Çağdaş Sözlük

şekil ~ شكیل

Redhouse Sözlüğü - şekil ~ شكیل maddesi. Sayfa: 1134 - Sira: 2

1880 yılı, Redhouse Türkçe İngilizce sözlüğü şekil - شكیل ingilizce anlamı, شكیل - şekil osmanlıca ne demek. İngilizce osmanlıca sözlükte شكیل - şekil kelimesi nasıl geçiyor. şekil osmanlıca nasıl yazılır. şekil nedir, şekil ne demek arapca yazılışı.

شكیل means in Ottoman Turkish. What does that mean in the Ottoman language شكیل. شكیل attoman turkish I mean, شكیل What is the meaning of the word, what does it mean in turkish شكیل, Ottoman Turkish English Dictionary

شكیل ما هي الكلمات الإنجليزية تعني؟ شكیل تعني باللغة الإنجليزية. شكیل ماذا يعني في اللغة العثمانية. شكیل ماذا يعني التركي. العثماني قاموس اللغة الإنكليزية. قاموس اللغة الإنجليزية شكیل

شكیل چه کلمات انگلیسی چیست؟ شكیل به معنای انگلیسی. شكیل چه در زبان عثمانی بود. شكیل به چه معنی است ترکی. واژه نامه انگلیسی عثمانی. فارسی انگلیسی فرهنگ لغت شكیل

şekil ~ شكیل güncel sözlüklerde anlamı:

şEKiL ::: (Şekl) Biçim, dış görünüş. Çehre.
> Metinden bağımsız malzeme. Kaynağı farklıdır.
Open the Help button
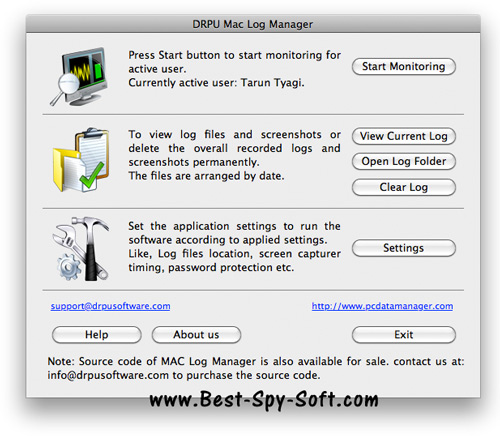The image size is (500, 436). coord(97,335)
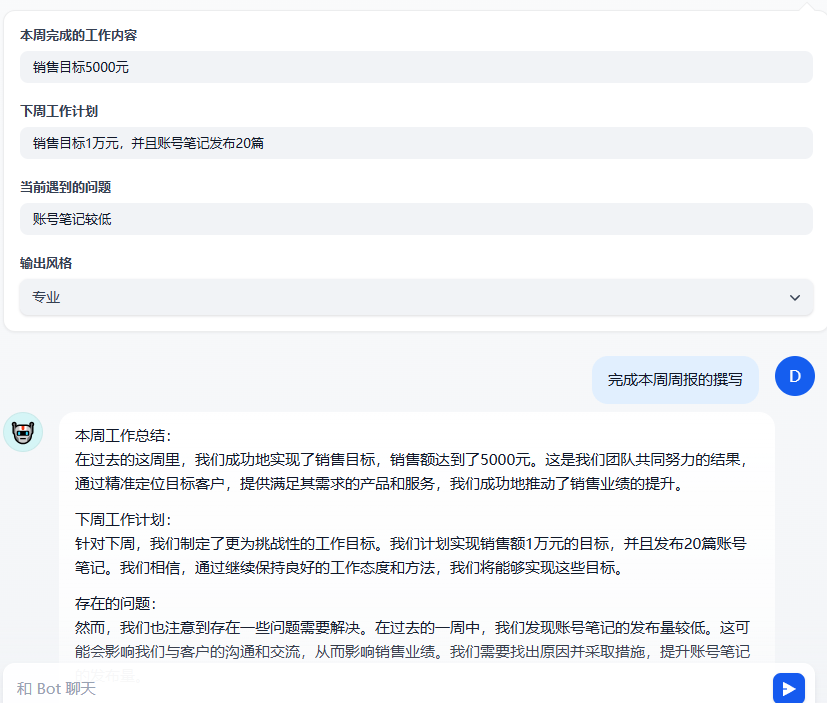Click the paragraph starting with 在过去的这周里
Screen dimensions: 827x703
pos(411,472)
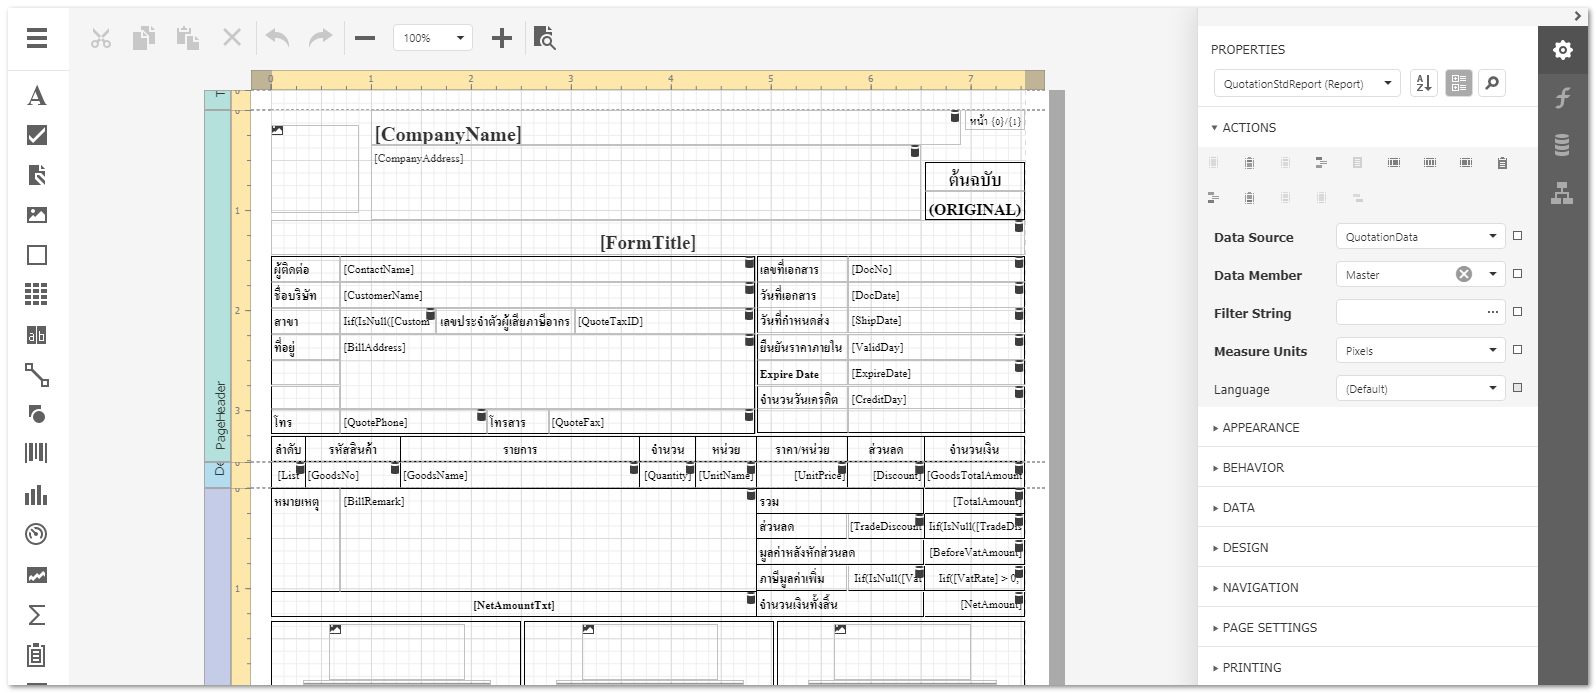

Tarz. Formül. * Şebih ve misil. * Hey'et. * Suret. Surette benzerlik. * Bir adamın tab' ve hevasına muvafık olan şey. * Muhtelif, müşkil işlerin her biri. * Birşeyin gerek hissedilen ve gerek mevhum sureti. * Geo: Bir veya daha fazla hudut vasıtasiyle mahdut ve mahsur olan şey. * Edb: Aruz ıstılahında mısraların sayısına ve kafiyelerin sırasına göre ortaya çıkan şekil. * Gr: Yazıya nokta, hareke ve i'rab koymak.

şekil ::: biçim.

Şekil :::


  1. Biçim

  2. Bir konuyu açıklamaya yarayan resim veya çizim.

  3. Davranış biçimi, tutum, yol, tarz.

  4. Bir kavramın, düşüncenin, olayın veya işin değişik oluş biçimi
    Örnek: Yalnızlığın şekilleri vardır, kimsesiz bir yerde yalnızlık, sosyete ve kalabalık içinde yalnızlık. R. N. Güntekin

  5. Toplumsal bir bütünün kuruluş biçimi.

  6. Olma biçimi, durum, hâl.

  7. Anlatım biçimi
    Örnek: Ne yapıp yapmış, bu havai konuşmayı röportaj şekline sokmuştu. Y. K. Karaosmanoğlu

  8. Biçim.

şekil ::: biçim , (şekl) biçim , dış görünüş , çehre , tarz , formül , şebih ve misil , hey'et , suret , surette benzerlik , bir adamın tab' ve hevasına muvafık olan şey , muhtelif , müşkil işlerin her biri , birşeyin gerek hissedilen ve gerek mevhum sureti , geo: bir veya daha fazla hudut vasıtasiyle mahdut ve mahsur olan şey , edb: aruz ıstılahında mısraların sayısına ve kafiyelerin sırasına göre ortaya çıkan şekil , gr: yazıya nokta , hareke ve i'rab koymak

şekil ::: biçim, tarz, tutum, yol

ŞEKİL :::

(Şekl) Biçim, dış görünüş. Çehre. Tarz. Formül. * Şebih ve misil. * Hey'et. * Suret. Surette benzerlik. * Bir adamın tab' ve hevasına muvafık olan şey. * Muhtelif, müşkil işlerin her biri. * Birşeyin gerek hissedilen ve gerek mevhum sureti. * Geo: Bir veya daha fazla hudut vasıtasiyle mahdut ve mahsur olan şey. * Edb: Aruz ıstılahında mısraların sayısına ve kafiyelerin sırasına göre ortaya çıkan şekil. * Gr: Yazıya nokta, hareke ve i'rab koymak.